Right that’s all from this boi, its taken me hours to write this, its very therapeutic though and I do feel calm and grounded.

Peace out Batman

 

 

Waiting is the worst part

It’s only been 5 days since I last posted but it feels much longer as I’ve been quite busy, mainly getting my PIP stuff sorted but I’ve also been doing nice things too, to break up the monotony of the PIP stuff.

I’ll follow on from my last post,

Mr Scrappy doodles continues to be in good health and he turns 2 next week, which has gone so fast. Foxy, Marley and Harley are also doing great and Harley has a birthday next week as well and she will be 1 years old. Its gone insanely fast.
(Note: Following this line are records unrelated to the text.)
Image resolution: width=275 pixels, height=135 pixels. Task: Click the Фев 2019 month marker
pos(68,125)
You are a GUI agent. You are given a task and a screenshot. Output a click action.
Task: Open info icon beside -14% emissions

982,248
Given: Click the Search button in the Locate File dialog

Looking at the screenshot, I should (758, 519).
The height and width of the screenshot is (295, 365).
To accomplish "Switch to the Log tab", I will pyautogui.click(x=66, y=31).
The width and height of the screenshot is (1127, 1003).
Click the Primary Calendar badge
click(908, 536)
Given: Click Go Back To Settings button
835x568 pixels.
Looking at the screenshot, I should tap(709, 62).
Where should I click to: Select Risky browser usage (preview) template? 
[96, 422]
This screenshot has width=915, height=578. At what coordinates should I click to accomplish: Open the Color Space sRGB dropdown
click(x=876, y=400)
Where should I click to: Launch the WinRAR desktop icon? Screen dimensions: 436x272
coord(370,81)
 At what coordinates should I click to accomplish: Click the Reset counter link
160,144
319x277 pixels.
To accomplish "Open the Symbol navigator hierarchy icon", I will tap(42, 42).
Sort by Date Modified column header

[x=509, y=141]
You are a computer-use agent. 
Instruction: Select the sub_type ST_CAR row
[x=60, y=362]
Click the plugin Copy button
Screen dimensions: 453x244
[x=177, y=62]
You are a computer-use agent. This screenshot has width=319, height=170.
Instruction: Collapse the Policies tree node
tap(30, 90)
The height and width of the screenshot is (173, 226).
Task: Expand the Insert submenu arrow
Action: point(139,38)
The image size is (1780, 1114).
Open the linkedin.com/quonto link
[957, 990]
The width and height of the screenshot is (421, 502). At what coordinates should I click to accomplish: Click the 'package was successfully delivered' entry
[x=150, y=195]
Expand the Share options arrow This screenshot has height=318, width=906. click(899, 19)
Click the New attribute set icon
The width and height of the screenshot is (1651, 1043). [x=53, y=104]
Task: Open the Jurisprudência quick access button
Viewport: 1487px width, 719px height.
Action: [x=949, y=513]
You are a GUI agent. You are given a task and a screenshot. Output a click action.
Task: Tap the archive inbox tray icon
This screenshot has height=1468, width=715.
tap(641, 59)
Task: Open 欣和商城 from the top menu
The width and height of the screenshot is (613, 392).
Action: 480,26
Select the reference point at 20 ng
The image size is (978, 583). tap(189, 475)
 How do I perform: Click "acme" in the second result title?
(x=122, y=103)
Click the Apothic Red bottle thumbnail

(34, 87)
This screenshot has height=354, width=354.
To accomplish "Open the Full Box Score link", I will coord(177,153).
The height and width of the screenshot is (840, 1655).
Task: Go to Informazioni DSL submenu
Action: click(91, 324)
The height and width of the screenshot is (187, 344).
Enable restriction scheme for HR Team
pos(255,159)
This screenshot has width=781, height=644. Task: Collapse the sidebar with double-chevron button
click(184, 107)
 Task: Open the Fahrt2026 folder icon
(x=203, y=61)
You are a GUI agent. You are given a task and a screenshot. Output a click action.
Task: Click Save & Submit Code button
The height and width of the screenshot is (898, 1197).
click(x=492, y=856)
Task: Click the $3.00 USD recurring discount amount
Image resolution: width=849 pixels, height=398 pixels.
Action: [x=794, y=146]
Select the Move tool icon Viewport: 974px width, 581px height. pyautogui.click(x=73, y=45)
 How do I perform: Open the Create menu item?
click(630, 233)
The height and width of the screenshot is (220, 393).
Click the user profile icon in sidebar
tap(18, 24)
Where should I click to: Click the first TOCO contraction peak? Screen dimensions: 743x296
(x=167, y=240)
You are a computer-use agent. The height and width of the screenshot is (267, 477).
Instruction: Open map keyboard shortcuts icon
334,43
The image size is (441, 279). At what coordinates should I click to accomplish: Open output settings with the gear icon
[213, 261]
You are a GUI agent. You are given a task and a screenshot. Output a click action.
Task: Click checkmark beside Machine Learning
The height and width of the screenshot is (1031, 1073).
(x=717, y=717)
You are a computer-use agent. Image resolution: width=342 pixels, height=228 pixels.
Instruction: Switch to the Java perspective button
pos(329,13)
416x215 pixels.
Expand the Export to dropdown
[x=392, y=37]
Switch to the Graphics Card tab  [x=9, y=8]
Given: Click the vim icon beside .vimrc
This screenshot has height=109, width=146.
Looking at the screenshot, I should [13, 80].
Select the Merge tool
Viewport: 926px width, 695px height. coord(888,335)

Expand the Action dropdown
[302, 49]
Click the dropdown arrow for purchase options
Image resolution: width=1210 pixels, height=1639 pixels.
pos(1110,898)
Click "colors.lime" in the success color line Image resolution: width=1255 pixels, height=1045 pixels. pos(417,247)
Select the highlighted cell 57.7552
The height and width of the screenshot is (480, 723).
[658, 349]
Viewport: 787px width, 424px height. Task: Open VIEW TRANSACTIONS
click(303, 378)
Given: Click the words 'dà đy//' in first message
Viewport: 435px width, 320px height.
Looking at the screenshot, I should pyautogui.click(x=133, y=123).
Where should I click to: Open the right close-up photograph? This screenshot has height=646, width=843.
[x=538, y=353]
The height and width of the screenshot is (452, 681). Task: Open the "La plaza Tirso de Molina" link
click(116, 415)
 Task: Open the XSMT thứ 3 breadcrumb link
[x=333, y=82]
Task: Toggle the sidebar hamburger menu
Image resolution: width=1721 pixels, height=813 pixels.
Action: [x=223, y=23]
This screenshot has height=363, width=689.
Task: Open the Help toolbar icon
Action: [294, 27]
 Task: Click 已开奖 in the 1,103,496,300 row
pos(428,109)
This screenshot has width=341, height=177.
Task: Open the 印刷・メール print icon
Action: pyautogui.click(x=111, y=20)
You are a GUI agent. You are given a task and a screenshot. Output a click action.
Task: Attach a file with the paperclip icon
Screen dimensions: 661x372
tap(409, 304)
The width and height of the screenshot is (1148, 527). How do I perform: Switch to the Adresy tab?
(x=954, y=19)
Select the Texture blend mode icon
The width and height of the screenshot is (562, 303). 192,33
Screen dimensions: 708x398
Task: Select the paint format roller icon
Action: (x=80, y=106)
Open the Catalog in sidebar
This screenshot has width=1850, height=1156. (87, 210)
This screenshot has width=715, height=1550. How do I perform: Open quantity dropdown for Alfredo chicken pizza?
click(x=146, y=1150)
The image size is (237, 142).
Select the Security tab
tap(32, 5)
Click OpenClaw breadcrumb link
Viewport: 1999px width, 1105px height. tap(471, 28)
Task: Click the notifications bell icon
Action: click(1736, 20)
Medical stuff – My whole knee is swollen, so is my ankle and my hip feels like its swollen too, so yeah my whole leg. The naproxen didn’t help at all, it just caused me a huge bruise on the back of my thigh. So I booked another appointment to see my GP and its this Friday…really early in the morning :/ But whatever my leg is really hurting and nothing is helping.

I have my CT scan next week which is cool but my follow up app with my ENT isn’t until July.. So I may try and see if I can bring it forward.

Disability Benefits stuff – With the help of a good friend to get stuff all printed out and another person who checked over my appeal. It all finally came together, yesterday I checked it over like 3 times to make sure everything wasn’t missing and it was all in order. I posted it special delivery which cost £7.10 but it ensured its safety to get there and they cannot say they didn’t receive it in time.

I’m glad its all done but now I’ve got to wait, which is almost as stressful. I so hope they re-think the tribunal, I can’t go through that, I just don’t have the energy for it. This process alone has taken everything from me, I have nothing left.

I’m feeling a bit lost at the moment because the process of writing my appeal has brought up so many feelings, the main feeling being anger and the fact that I’ve not dealt with the PTSD caused by my physical health illness and I don’t know where to start. It’s all been very traumatic and something no one should have to go through.

How do I feel right now? I don’t know, I think I feel sad, I suppose you could say depressed. I just don’t feel connected with myself, I’m not grounded, I’m just exhausted in every sense of the word. Tonight I will meditate, I will try and relax a bit more.

I’ll end this now as my brain has switched itself off.

Peace out

Batman

I am still a work in process – update on life.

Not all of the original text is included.